A 46-year-old with fine periorbital lines and acne scars on the cheeks undergoes PRP microneedling at settings adjusted for each region. Three sessions, six weeks apart. She schedules Botox for crow’s feet two weeks after session two. Her skin looks brighter within two weeks of each procedure, and scar depth softens several months later.
What to Ask Your Provider
A brief checklist helps you separate marketing from medicine.
What type of PRP is used here, and what platelet concentration do you target for my condition? For my joint or tendon, will you use ultrasound guidance, and do you perform these injections routinely? How many sessions do you recommend, and how will you judge progress between them? What should I avoid after treatment, and what is the specific rehab plan for my case? What are the expected benefits, the best-case and typical timelines, and the plausible reasons it might not work for me? What the Evidence Says, Cautiously Read
The PRP literature is large and mixed. In osteoarthritis of the knee, multiple randomized trials and meta-analyses favor PRP over saline and often over hyaluronic acid for pain and function at 6 to 12 months. Tendinopathy trials show benefit in some sites, like lateral epicondylitis and patellar tendinopathy, when protocols standardize technique. For rotator cuff disease, results are better for partial tears and tendinopathy than for full-thickness tears.
In aesthetics, PRP for skin rejuvenation has small studies and consistent clinical experience suggesting improved texture, pore size, and fine lines, particularly when combined with microneedling.
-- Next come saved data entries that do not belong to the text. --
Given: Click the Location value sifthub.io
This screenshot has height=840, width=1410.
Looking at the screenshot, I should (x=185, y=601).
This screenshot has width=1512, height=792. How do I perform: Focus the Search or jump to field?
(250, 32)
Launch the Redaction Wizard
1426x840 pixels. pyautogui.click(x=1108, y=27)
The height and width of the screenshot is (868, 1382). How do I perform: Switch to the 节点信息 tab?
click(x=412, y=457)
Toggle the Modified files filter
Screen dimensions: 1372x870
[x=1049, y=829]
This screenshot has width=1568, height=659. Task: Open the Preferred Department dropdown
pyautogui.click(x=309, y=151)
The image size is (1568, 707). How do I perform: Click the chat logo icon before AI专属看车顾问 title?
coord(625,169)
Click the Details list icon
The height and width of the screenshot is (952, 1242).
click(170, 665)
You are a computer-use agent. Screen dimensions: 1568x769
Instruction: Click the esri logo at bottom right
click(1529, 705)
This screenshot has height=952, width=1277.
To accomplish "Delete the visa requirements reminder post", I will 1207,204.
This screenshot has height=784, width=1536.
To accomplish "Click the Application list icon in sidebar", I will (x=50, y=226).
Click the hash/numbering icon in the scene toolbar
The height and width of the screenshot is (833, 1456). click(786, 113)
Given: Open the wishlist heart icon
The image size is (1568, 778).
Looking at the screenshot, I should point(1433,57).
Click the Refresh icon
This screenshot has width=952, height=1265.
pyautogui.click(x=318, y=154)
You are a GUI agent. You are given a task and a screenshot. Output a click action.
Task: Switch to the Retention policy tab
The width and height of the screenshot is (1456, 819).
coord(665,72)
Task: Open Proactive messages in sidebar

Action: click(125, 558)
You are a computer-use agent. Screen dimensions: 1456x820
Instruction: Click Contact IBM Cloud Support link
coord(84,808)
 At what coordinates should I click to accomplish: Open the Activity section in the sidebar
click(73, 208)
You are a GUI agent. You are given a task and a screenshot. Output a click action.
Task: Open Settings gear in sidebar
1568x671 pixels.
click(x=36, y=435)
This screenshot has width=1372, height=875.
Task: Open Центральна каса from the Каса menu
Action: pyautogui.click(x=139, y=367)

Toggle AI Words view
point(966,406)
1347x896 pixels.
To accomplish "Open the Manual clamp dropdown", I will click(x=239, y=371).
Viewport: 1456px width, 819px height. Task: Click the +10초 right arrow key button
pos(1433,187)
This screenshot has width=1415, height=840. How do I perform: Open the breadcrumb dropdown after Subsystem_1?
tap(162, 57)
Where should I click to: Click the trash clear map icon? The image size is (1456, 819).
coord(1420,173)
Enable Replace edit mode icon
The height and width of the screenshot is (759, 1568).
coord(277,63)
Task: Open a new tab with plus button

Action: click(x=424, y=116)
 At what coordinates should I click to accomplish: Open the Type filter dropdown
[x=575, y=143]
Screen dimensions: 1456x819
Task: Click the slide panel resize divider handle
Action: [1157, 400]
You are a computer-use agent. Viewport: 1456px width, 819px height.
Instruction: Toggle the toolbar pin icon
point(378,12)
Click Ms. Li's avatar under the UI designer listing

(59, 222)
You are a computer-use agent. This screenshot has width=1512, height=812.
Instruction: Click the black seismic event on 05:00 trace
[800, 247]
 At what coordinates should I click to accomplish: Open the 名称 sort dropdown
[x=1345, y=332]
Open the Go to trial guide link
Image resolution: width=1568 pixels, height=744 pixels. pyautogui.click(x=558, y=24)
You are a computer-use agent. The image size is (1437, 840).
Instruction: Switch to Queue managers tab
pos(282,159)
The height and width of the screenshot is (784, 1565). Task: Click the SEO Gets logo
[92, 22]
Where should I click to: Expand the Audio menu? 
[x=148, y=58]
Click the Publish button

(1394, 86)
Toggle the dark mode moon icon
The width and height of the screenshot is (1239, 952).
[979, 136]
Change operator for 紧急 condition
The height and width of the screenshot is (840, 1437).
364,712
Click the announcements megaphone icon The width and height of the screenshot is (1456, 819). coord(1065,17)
For hair, several controlled studies report increased hair count and shaft thickness in androgenetic alopecia with series-based treatment plans.
The gaps: heterogeneous protocols and variable platelet dosing make it hard to compare studies. Many trials are small. The take-home from the evidence and from clinical life is straightforward. Match the indication to the biology, choose the right PRP formulation, and commit to a reasonable course with structured follow-up.
Follow-Up: Measuring What Matters
No PRP plan is complete without follow-up. We document baseline, set targets, and revisit at defined intervals.
For joints and tendons, I track pain scales, function scores, and objective tasks, like single-leg sit-to-stand counts or timed walking. For knees, a 20 to 30 percent improvement at 6 to 8 weeks is a good sign that the trajectory will continue. For tendons, we look for increased load tolerance and fewer morning start-up pains.
For hair, standardized photos, hair part width, and sometimes trichoscopy metrics keep us honest. Patient perception matters but can be confounded by styling and lighting. I schedule photos in the same chair, lighting, and camera distance.
For skin, consistent lighting and angles show texture change. We also discuss skincare routines, sun habits, and any adjuncts since these influence maintenance.
If PRP underperforms, we reassess the diagnosis, tweak the protocol, or pivot. It is better to change course than to repeat the same session without effect.
Final Thoughts From the Clinic
PRP occupies a practical middle ground between pills and scalpels, a minimally invasive procedure that taps your own biology. It is not one-size-fits-all. The best outcomes I have seen follow a pattern. We choose the right patient and indication. We dose platelets appropriately and place them accurately. We time the series properly and support the tissue with the right stress, not zero stress. And we keep score at follow-ups, not just take a victory lap after one shot.
If you are weighing PRP for orthopedic pain, hair restoration, or facial rejuvenation, find a clinic that treats PRP as a clinical process, not a commodity. Ask pointed questions. Expect clear aftercare and a plan. Your blood can do a lot of healing work. Your plan should help it get there.